Lake Lanier is full and beautiful this year, but the rain that has kept it so robust has beat down visitation numbers to less than half of previous years, according to the U.S. Army Corps of Engineers, going into the Labor Day holiday weekend.
Even before hard numbers were available, boats on the lake have been notably absent, and rain on some particularly important weeks had a huge impact, said Stacey Dickson, President of the Lake Lanier Convention & Visitors Bureau.
“It’s too soon to have any quantifiable data for the season at this point. We know definitely we’ve had an impact, especially from the week of the Fourth of July. It rained all week, so that certainly impacted our summer season,” Dickson said.
Dickson said many Gulf Coast destinations caught in similar weather patterns had negative visitation impact similar to that of Lake Lanier.
“It’s gorgeous, it’s almost too full now — we have to be careful what we pray for!” she said.
The impromptu beaches caused by low levels has created opportunities for some lake visitors, she said.
“A lot of the lake users, because of the levels being down for several years, it sort of created these impromptu beaches on the islands and at the shoreline and public areas where they could beach their boat, or anchor and swim to a beach,” she said. “And now with the lake levels up so high, all those are gone, so that has impacted use on pretty days as well.”
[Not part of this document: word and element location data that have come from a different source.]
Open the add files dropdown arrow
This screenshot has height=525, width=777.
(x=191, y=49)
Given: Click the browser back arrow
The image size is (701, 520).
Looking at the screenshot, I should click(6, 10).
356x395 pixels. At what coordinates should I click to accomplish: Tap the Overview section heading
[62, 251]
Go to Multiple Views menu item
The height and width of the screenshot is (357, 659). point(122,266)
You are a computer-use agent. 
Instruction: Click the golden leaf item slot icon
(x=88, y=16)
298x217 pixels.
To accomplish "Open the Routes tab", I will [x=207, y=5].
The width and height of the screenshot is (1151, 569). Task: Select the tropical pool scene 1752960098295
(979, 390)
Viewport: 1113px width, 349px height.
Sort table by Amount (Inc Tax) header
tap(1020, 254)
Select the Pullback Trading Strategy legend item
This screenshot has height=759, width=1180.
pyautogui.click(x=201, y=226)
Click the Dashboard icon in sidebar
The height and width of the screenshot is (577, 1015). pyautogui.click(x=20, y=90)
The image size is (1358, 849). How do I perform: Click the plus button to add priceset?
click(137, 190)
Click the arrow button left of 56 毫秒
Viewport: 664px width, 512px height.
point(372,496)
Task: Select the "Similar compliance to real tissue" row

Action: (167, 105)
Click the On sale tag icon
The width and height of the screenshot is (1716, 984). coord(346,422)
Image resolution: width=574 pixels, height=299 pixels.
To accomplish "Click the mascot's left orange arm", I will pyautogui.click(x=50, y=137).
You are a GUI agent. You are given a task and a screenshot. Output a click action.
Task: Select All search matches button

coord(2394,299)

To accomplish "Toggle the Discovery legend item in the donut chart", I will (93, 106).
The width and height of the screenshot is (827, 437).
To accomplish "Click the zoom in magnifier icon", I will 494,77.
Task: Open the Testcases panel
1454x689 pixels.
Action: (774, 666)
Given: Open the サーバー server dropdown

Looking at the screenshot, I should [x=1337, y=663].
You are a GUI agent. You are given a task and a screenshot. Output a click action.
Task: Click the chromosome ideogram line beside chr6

Regardless, a full pool is something to be grateful for, she said.
“But overall, the lake is much safer with more water in it because there’s less boating hazards,” she said.
Dickson said other areas of the economy have benefited from people’s inclination to stay inside because of the weather.
“There’s a trade-off for locals that are in the area that would’ve normally been on the lake, but the rain kept them off the lake,” she said. “Then they’ve done other activities — indoor attractions, and restaurants, more retail shopping.”
Philip Burton, president of Gainesville Marina, said business has been affected, but overall the marina has weathered the season reasonably well.
“Well, it’s certainly had its uniqueness with all the rainfall and less-than-normal temperatures. We haven’t had those 90- and 100-degree days, either. It certainly has been unique,” he said. “We’ve been blessed with a lot of water and high lake levels all year, but it has impacted usage on weekends, traffic usage and gasoline sales. Otherwise, we’ve been pretty fortunate in most of our other departments — storage, and rental and service and sales.”
He said recovery from the recession had revenues creeping up, and businesses hoping for those same increases were disappointed.
“I think probably what we were all hoping for was that a 10, 15 percent increase that we’ve been seeing the last couple of years, prior to this year. We were sort of banking on that same trend, and we’re sort of having to live more with status quo,” he said. “I don’t think there’s a doubt in my mind, if we had had that weather we love to have, we’d have had that growth.”
“It’s feast or famine,” he added.
Burton is hoping for a respite from the rain for the Labor Day weekend, the last big summer holiday.
“We’re hoping for a big weekend. Almost all our boats, we’re pretty much 100 percent booked out for the holiday weekend,” he said.
Brian Teeters agreed. The rentals manager at Port Royale Marina on Brown’s Bridge Road said that expectations are high for Labor Day, typically the slowest of summer holidays.
“Given all of the rain we’ve had this entire summer, we’re expecting it to be a big weekend,” Teeters said. “Everybody that wasn’t able to get out on the Fourth will hopefully be able to get out here this weekend.”
The National Weather Service is calling for a 50 percent chance of rain through Monday.
And while some see Labor Day as the close of summer, there’s plenty of others who continue to enjoy Lanier well after the holiday.
“If the weather cooperates and stays (dry and warm) … we’ll be busy on the weekends through the end of September and maybe even October,” Teeters said.
Dickson said she’s heard that sort of feedback from Lake meet up groups, which the bureau keeps tabs with.
“As long as the weather permits and the water stays warm enough, everybody’s going to keep going out on the water as long as they possibly can since summer was kind of a no-go this year,” Dickson said.
Times regional staff writer Crystal Ledford contributed to this report.